I read that you should continue to mix the paint throughout your painting time, or risk it hardening on you. I didn’t find this to be an issue, but when you do go to paint, it does in fact dry very fast! I didn’t tape anything off or cover the keys… I was very careful :) I used a regular brush and roller and the paint went on nice and smooth. I mixed up way more paint then I needed to. It covered so well, I had enough left over to paint a second piano! I would say this project took less than a quarter of the can of paint.
The painting went surprisingly smooth and fast. I allowed it to dry over night and then the next day, applied the wax. I used a dry cloth and buffed it on. Pretty simple.
Oh, and I even painted that ugly yellow, vinyl seat cushion!
The beauty of chalk paint, is that it adheres so well. Now that I’ve made it, I see why – the plaster allows it to harden extra strong! I have read, you’re supposed to be able to paint over anything with this stuff, no surface prep, sanding or priming required. Even kitchen cabinets can be painted without having to be striped. What have you painted with chalk paint? The possibilities are endless!

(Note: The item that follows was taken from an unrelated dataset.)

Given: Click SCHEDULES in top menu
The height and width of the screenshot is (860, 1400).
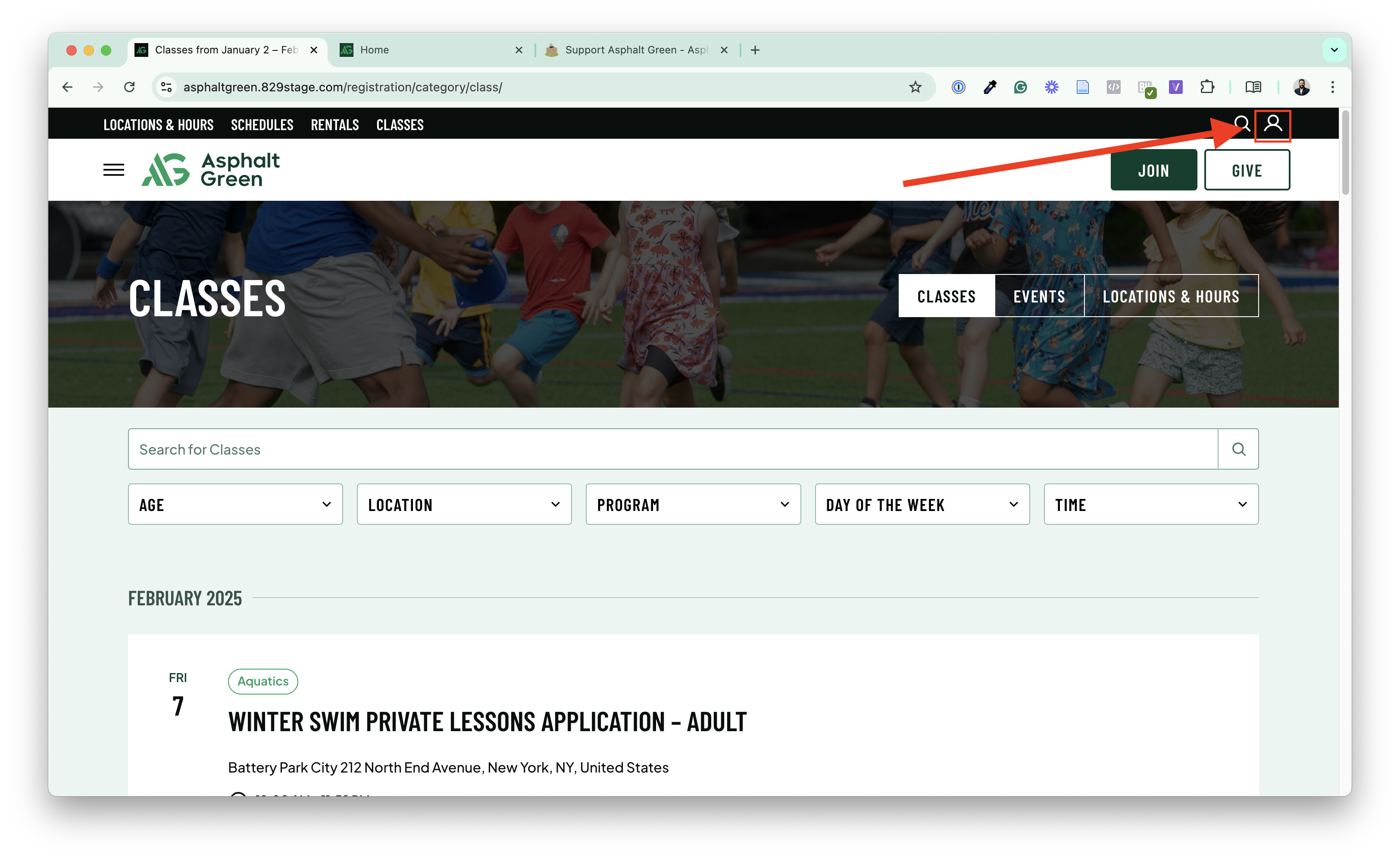Looking at the screenshot, I should [x=262, y=125].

This post contains affiliate links for your convenience.
- Plaster of Paris
- Sanding Block
- Paint in Your Desired Color (I used Behr in Harbor)
- Finishing Wax
- Paint Brush
Hi! Love the piano, and the finish looks great! I’ve also got a second-hand piano in pretty rough shape that I’d like to paint, but like you, am a busy mom so the one step chalk paint idea (no prep!!) looks very appealing. How do you feel it’s holding up about a year and a half later? Do you have to touch it up much?

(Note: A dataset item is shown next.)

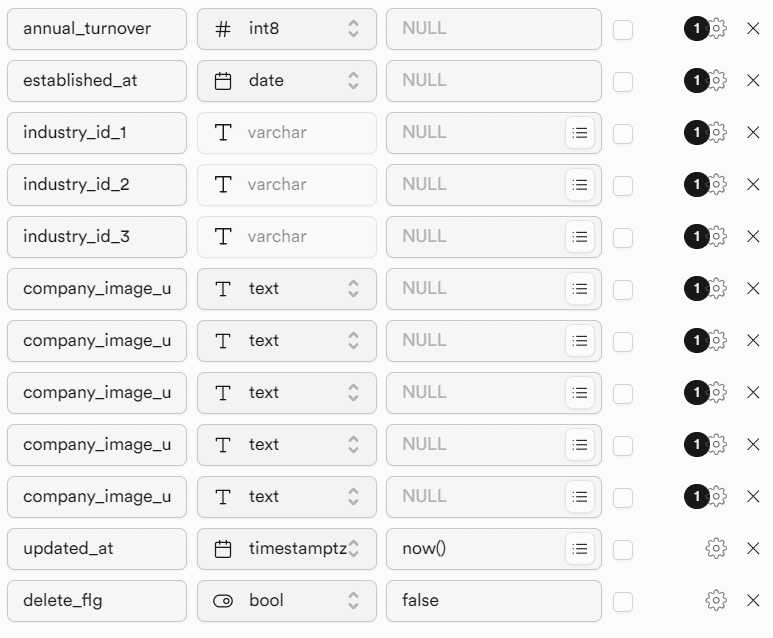The height and width of the screenshot is (638, 773).
Task: Toggle the checkbox on updated_at row
Action: point(623,549)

Hi Megan! Thank you so much! The paint has held up GREAT! I have one little spot that was chipped before it had fully dried and other than that, there is not one spot that has chipped or come off. I have been VERY IMPRESSED :)
What colors did you use for the stripes??? I love them! the wall beside the piano
Hey there! Thanks so much! The stripe color is one of my favorite paint colors that I have used throughout my house: Glidden “Smooth Stone” the white is just a flat, white from Behr I believe :)
I do love painted pianos. However there are some people have painted, gotten paint into the working parts, and now the piano doesn’t play or has issues. :-( It’s best to have a piano technician take out the keyframe and help you remove the cabinets parts before painting so there’s no ‘painted joints’. When work needs to be done on the inside, that can then cause issues. We’ve painted many pianos (actually we use spray paint) but we dissassemble them first to avoid any issues with possible damage to the interior working mechanisms. (Hubby is a Registered Piano Technician) :-D
This piano looks amazing! Great job! Any idea if the chalk paint chips very easily (or at all.) Did you just decide to go with chalk paint because it adheres so well?
I went with chalk paint because it adheres so well, and creates a hard, slate like finish. I have had no chips since painting it! It is used every day and my husband is constantly piling junk on it, even sitting his coffee mug on it and it still looks great! I think the key is to use the wax finish. That really gives it a nice finish and added protection.